In order for the “whole to be greater than the sum of its parts”, in a high-performance team there is a need (with some insistence!) for everyone to serve the team rather than the other way around. This means that those who lead must not only be experts in terms of operational and technical requirements, but also competent in terms of behavior. A leader of a high-performance team must be able to be the example that mobilizes and inspires a common collective “will”.

I repeat!

We are facing an enormous complexity that requires those who lead to get people who are naturally focused on their particular interests to serve the team and its common objectives, working as a team. What’s more, all these teams, whether sports or business, always have a certain time frame.

They form, reveal relational Conflicts, “resolve” them and Normalize from a relational point of view, then “enter” a phase of Surrender. This evolution is naturally very sensitive and dependent on four variables: Leadership, Operational Management, Relations between team members and the Environment.

Any High Performance team needs to be able to continuously overcome the so-called “critical success factors”. Respectively, relational conflicts, being able to “build” personal relationships of mutual trust and commitment to common goals, continuously monitor their implementation and continuously improve.

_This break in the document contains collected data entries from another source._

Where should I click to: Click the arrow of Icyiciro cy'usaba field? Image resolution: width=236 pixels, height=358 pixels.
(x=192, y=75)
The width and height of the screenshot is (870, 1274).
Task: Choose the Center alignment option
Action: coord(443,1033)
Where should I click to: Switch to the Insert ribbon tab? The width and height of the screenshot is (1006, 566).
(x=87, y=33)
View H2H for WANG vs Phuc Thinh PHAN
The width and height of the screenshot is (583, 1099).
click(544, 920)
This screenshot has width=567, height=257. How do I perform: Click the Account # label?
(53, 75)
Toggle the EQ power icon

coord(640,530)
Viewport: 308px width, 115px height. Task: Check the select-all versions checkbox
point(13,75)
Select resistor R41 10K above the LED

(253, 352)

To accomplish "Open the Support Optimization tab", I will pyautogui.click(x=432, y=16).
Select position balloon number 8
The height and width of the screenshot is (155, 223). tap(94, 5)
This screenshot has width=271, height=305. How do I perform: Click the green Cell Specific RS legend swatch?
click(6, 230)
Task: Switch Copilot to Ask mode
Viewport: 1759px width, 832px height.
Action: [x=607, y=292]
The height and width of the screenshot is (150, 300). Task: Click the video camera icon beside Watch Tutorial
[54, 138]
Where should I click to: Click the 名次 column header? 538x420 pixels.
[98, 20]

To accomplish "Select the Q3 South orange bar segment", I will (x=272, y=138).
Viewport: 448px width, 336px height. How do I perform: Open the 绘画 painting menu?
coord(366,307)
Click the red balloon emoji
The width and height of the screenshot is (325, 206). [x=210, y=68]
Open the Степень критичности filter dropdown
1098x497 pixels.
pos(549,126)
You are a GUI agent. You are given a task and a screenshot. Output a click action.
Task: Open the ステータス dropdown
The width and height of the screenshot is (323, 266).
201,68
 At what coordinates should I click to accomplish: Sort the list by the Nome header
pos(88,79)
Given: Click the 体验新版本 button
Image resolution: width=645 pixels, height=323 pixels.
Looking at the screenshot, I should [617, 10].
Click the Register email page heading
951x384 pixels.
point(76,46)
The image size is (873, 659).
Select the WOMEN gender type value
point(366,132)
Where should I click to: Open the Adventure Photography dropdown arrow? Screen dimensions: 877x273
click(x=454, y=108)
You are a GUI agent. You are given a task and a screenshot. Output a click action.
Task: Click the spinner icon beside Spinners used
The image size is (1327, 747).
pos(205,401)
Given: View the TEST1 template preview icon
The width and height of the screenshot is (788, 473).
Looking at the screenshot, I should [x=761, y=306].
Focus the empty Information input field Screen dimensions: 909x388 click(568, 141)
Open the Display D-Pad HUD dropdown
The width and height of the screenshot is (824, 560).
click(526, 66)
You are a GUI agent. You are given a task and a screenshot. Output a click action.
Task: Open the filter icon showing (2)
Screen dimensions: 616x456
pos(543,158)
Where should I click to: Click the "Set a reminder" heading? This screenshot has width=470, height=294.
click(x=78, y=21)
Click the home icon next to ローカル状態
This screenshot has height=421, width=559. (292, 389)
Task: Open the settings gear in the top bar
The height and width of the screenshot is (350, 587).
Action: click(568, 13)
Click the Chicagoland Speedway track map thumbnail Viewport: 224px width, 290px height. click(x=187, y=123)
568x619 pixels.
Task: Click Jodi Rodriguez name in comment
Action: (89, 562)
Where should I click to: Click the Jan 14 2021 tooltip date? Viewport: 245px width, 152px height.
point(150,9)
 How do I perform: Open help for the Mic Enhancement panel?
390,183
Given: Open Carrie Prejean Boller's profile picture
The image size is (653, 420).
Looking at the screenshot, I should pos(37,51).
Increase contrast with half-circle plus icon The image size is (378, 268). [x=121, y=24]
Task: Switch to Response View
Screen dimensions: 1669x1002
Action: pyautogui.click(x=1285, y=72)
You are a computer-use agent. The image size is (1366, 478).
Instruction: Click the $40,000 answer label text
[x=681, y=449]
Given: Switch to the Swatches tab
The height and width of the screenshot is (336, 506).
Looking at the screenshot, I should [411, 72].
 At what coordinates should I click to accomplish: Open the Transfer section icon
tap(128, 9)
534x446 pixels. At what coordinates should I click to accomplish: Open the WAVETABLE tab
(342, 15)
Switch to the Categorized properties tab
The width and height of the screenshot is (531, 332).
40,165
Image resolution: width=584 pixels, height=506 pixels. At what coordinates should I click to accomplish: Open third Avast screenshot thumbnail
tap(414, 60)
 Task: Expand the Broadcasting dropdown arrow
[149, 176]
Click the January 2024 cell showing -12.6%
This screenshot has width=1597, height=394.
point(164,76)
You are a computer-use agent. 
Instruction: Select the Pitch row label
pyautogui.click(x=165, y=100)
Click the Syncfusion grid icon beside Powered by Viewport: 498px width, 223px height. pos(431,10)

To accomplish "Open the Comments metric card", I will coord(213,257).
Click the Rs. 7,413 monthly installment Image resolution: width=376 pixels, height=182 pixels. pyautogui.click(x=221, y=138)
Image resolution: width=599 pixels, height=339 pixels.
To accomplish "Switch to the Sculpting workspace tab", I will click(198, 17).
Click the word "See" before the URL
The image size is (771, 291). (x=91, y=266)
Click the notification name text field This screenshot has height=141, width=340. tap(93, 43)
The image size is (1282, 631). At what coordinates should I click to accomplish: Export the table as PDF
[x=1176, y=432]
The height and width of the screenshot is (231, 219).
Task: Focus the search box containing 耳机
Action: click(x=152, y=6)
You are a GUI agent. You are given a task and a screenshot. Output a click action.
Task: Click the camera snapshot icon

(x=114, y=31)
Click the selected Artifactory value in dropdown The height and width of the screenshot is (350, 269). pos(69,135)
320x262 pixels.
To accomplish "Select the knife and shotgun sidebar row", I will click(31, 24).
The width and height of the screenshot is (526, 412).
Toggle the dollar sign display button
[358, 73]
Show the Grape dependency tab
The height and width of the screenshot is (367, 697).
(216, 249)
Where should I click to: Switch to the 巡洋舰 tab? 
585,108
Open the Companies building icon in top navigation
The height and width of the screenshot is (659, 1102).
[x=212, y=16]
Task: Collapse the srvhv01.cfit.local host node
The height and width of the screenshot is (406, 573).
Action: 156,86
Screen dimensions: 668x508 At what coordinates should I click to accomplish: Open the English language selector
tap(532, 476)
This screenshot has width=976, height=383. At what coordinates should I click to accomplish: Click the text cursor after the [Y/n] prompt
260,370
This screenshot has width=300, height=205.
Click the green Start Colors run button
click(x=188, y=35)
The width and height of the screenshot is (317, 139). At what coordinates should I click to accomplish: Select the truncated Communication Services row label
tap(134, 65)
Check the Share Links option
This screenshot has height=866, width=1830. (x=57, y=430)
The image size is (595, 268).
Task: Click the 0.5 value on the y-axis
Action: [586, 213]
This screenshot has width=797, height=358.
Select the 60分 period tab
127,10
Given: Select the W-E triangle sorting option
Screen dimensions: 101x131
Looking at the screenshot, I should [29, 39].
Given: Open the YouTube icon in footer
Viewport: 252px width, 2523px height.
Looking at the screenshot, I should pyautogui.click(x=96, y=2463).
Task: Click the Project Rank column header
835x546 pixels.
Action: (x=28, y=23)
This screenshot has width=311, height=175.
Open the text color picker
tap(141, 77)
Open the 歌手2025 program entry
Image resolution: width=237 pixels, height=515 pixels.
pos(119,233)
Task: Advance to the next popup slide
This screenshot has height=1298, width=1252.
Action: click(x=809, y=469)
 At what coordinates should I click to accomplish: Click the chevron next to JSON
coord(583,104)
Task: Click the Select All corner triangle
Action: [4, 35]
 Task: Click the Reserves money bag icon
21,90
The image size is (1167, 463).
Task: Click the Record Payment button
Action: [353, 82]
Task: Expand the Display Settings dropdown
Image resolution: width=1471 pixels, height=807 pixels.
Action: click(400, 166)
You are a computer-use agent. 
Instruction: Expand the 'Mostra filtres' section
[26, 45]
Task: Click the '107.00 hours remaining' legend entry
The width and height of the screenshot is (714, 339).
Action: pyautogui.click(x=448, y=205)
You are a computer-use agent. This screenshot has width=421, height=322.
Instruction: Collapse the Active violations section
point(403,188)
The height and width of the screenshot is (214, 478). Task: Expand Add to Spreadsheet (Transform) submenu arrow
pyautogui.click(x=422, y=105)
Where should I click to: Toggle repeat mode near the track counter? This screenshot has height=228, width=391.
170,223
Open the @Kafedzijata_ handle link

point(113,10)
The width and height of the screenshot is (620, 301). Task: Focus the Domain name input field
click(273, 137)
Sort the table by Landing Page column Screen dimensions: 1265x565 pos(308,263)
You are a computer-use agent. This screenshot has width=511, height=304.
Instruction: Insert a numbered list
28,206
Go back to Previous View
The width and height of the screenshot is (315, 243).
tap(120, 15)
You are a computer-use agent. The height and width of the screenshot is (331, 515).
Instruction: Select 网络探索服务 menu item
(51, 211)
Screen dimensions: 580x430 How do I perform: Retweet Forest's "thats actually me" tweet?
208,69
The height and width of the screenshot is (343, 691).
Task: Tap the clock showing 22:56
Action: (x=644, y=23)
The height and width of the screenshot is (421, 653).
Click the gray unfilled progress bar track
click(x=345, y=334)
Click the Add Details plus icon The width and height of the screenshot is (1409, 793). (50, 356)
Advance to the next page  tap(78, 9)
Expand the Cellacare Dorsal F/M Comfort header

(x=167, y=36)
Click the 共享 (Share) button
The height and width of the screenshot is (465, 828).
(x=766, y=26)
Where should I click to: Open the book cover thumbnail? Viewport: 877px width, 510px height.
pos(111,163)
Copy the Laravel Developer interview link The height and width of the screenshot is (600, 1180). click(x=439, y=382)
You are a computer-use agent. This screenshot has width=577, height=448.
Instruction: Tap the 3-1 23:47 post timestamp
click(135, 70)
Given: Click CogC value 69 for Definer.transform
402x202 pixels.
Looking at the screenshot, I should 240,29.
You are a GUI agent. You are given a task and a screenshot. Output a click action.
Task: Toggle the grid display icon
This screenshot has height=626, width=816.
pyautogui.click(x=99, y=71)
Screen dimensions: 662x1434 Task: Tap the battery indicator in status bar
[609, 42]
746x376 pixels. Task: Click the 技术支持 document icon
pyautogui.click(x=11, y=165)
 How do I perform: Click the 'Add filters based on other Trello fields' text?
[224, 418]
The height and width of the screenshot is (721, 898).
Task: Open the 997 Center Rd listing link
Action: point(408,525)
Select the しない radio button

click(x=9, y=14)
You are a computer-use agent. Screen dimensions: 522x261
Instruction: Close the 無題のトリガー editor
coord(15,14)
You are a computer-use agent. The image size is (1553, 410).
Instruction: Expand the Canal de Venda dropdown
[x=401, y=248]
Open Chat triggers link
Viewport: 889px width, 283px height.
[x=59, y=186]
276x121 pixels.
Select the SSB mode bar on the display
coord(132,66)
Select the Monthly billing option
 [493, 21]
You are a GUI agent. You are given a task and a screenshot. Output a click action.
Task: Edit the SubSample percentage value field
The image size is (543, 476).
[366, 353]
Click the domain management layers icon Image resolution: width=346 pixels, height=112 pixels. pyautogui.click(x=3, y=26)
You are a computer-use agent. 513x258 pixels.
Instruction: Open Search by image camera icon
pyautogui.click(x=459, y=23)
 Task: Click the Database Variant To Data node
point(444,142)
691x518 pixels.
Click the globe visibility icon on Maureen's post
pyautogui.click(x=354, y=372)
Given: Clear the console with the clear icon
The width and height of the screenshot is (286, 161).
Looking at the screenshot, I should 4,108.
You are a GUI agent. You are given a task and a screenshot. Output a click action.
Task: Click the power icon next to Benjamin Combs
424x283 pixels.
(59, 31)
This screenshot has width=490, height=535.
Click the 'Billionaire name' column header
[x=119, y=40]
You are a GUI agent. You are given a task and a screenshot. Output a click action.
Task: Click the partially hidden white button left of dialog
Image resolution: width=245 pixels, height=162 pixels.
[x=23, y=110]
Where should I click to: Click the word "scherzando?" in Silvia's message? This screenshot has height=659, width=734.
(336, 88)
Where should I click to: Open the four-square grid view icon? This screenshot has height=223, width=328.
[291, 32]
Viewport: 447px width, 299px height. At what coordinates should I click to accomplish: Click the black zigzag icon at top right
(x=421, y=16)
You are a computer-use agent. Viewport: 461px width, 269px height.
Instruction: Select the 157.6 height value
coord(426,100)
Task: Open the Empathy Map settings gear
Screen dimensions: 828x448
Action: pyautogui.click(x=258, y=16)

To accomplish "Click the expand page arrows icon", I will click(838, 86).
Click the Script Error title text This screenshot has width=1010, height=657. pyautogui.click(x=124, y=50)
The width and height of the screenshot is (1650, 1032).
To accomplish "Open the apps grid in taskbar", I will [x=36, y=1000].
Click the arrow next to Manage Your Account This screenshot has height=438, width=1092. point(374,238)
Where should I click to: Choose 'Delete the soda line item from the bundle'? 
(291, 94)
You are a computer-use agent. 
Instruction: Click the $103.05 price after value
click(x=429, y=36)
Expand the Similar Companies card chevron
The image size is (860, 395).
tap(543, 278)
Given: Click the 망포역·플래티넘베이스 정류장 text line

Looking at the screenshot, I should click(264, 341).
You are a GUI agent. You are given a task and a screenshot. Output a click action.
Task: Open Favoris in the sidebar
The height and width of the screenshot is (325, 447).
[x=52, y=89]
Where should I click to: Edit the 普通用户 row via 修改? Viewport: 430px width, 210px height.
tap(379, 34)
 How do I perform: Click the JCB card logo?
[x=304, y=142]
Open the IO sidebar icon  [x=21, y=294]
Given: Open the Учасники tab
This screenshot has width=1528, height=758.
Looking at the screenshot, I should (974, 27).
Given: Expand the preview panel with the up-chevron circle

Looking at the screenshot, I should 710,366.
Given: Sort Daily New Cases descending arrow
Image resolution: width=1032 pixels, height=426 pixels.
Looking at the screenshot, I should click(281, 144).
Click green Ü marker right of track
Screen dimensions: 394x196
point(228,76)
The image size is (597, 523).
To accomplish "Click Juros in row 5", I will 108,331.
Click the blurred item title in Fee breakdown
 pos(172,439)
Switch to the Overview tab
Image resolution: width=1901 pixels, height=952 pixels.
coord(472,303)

If it doesn’t get better, it gets worse!

That’s why, in order for this continuous improvement to be a reality, a leader of a High Performance Team has to behave on a daily basis, focused on their tasks, hard-working and passionate about what they do, competent at a technical and behavioral level. But, above all, being able to provide something decisive and necessary to each member in particular, as well as to the team as a whole, in a complementary way at the different moments of collective life. I’m referring to the fact that people, team members, gradually need constant support from the leader on a physical, mental, social, emotional and spiritual level.

Many reasons to illustrate that it’s not easy to be the leader of a high-performance team! And if proof were lacking, our sporting and business reality is proving it. Very few manage to be effective in their respective performances…

Dr. Fernando Gomes was able to demonstrate in an exemplary way that, while difficult, it is not impossible.